TESTO:
----

Grano, produrlo in Puglia costa fino a 600 euro in più: l’allarme di Coldiretti

E’ del 22% l’aumento dei prezzi mondiali del grano in seguito allo scoppio della guerra in Ucraina che ha portato al taglio dei raccolti e a maggiori difficoltà nel trasporto. In Puglia, invece, produrre grano costa fino a 600 euro in più a ettaro. A riportare il dato è un report di Coldiretti Puglia che ha analizzato le quotazioni del Chicago Board of Trade, punto di riferimento mondiale del commercio delle produzioni agricole.
Secondo Coldiretti Puglia, con gli interventi straordinari decisi dalla Commissione Europea potrà essere garantita anche in Puglia la messa a coltura di oltre 100mila ettari fino a ora lasciati incolti a causa della siccità e degli attacchi della fauna selvatica, ma quest’anno l’impennata dei costi energetici ha portato a costi aggiuntivi per gli agricoltori pugliesi. Costi per cui si rendono necessari, spiega Coldiretti, interventi strutturali per aiutare le imprese rispetto ai rincari ormai insostenibili.

----

IL COMPITO: Prosegui l'articolo sui rincari del grano in Puglia, ripartendo subito dopo la sua ultima frase.

DATI FORNITI:
----

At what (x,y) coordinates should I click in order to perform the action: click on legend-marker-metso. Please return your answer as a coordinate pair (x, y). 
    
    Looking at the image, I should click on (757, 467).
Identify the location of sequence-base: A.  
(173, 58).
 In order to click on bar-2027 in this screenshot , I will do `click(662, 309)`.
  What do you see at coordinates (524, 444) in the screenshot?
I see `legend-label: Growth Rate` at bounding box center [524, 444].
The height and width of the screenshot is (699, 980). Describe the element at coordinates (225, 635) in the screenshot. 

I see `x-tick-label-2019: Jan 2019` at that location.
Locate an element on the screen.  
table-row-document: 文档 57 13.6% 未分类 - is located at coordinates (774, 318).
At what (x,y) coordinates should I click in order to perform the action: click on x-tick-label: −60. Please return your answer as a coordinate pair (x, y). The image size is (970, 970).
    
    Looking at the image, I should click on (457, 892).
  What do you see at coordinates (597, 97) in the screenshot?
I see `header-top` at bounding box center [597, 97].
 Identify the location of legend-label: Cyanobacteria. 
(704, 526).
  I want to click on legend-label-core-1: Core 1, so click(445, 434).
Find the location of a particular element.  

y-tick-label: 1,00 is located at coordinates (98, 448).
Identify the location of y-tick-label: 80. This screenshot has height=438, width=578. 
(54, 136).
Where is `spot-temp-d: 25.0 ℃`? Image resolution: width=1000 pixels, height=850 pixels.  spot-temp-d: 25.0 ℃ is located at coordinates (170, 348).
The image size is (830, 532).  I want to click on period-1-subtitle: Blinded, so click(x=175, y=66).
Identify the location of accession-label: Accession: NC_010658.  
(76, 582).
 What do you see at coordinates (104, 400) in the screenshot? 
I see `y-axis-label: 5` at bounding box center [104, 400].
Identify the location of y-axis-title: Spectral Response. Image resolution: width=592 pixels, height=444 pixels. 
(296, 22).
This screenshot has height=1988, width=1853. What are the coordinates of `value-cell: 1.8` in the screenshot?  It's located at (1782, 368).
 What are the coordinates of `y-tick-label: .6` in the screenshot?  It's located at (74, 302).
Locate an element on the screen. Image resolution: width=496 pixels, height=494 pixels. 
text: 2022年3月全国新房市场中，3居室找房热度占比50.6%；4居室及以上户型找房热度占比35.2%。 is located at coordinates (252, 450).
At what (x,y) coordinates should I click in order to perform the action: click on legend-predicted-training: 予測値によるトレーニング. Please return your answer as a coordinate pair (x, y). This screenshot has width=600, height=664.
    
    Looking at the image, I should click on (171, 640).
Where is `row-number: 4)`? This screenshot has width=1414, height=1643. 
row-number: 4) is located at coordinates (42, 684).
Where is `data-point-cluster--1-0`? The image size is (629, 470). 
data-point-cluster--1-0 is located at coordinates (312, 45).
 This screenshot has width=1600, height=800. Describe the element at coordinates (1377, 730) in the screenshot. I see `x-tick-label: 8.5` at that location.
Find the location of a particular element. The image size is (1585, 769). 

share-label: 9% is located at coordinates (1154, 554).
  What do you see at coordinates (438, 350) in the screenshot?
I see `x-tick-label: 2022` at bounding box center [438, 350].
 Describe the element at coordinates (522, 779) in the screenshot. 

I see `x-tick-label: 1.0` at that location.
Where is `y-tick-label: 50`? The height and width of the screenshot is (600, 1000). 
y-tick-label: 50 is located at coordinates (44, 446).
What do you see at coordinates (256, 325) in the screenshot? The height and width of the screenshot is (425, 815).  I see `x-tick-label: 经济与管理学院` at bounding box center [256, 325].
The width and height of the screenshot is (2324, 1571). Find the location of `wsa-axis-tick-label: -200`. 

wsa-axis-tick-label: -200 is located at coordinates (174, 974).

----

RISPOSTA:
A essere più penalizzati con i maggiori incrementi percentuali di costi sono le coltivazioni di cereali, dal grano al mais, a causa dell’esplosione del prezzo del gasolio e dei concimi e dell’incertezza sui prezzi di vendita con le quotazioni in balia delle speculazioni del mercato.

Occorre dunque lavorare fin da subito, secondo Coldiretti Puglia, per accordi di filiera tra imprese agricole e industriali con precisi obiettivi qualitativi e quantitativi e prezzi equi che non scendano mai sotto i costi di produzione come prevede la nuova legge di contrasto alle pratiche sleali.

Nel frattempo, Coldiretti Puglia mette già in campo le prime azioni per contrastare la crisi: in regione entra in produzione il Freekeh, un tipo di grano duro raccolto prima della maturità che arrostito, essiccato al sole o arrostito può essere usato come una semola in cucina.